New Jersey is able to tax Manning’s Super Bowl earnings based on the state’s ability to tax non-residents that render services and earn income in New Jersey; professional athletes generally are included in this tax regime. All states with an income tax have a similar ability to tax non-residents.
As a result, each New Jersey non-resident playing in the Super Bowl will be required to apportion his share of 2014 NFL team salary income subject to the state of New Jersey tax based on a “duty day” formula, which derives the amount of tax that is payable to the state. A duty day is defined as any day NFL team services (generally defined under the contract with the team) are performed, from the beginning of training camp activity until the last game played (i.e., the NFL season). The season’s duty days in New Jersey are then divided by the season’s total duty days, to create a ratio. This ratio is then multiplied by the player’s total NFL team salary compensation; the result is deemed to be the New Jersey-sourced NFL team salary income.(that’s very cumbersome nomenclature)
On average, each NFL player has approximately 200 total duty days without regard to the playoffs. In our illustration above for Manning, we are assuming he will have a total of 7 duty days (the entire week of Super Bowl, without regard to the 2014 season). Of the total $20 million 2014 Denver Bronco salary, 3.5% (7/200) or $700,000 plus the proportionate 3.5% share of the Super Bowl salary will be subject to the 8.97% New Jersey tax. Further, when the Broncos play an additional game in New Jersey in 2014, the duty days in New Jersey will increase, along with the New Jersey income tax liability for the player. As a presumed Colorado resident, Manning can take a credit against Colorado income tax for taxes paid to New Jersey and other non-resident states, not above the Colorado effective rate.
Alternatively, if Manning were to be traded after the Super Bowl to the Philadelphia Eagles in exchange for the reigning Pro Bowl MVP Nick Foles, and maintained residency in the state of Pennsylvania, Manning’s tax liability to New Jersey would be significantly reduced because of Pennsylvania’s favorable Reciprocal Tax Agreement with the New Jersey. Under this agreement, Pennsylvania residents who receive compensation from New Jersey sources are not subject to New Jersey income tax on those earnings. (Certain states including New Jersey exempt residents of one state that work in a neighboring state from taxation; as a result residents pay income tax only to their state of residency.) Under this example, Manning would be responsible for paying only 3.07% Pennsylvania income tax rate on the compensation earned after the Super Bowl, rather than the 8.97% tax rate assessed by New Jersey.

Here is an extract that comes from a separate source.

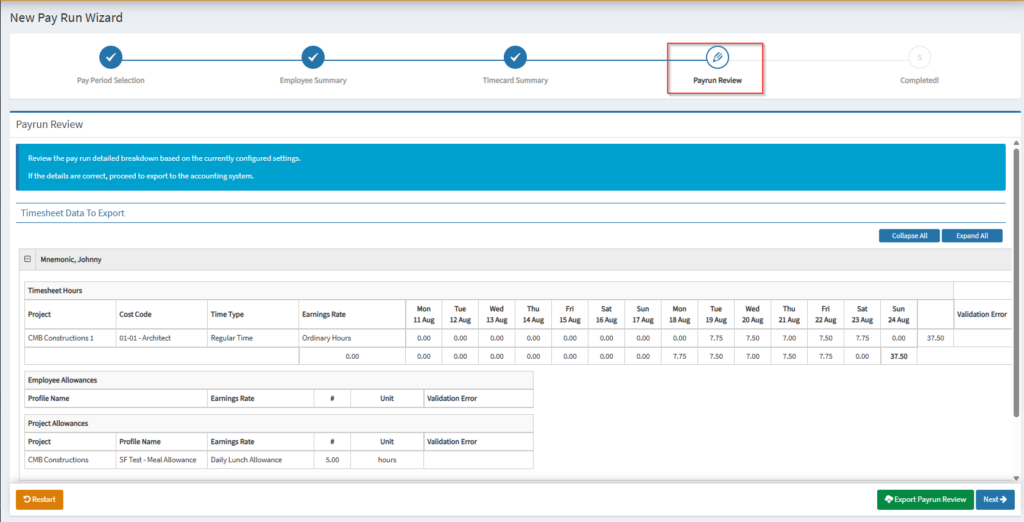Click the Payrun Review step circle icon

It is necessary and prudent for a professional athlete with duty days in multiple state jurisdictions (and foreign countries) to undertake proper planning prior to entering into contracts and establishing state residency to take advantage of available state income tax credits and avoid statutory residency exposure in a state where a residence is not maintained.
The illustrations and comments cited in this article will change based on facts and circumstances and should not be relied upon as tax, legal, or accounting advice.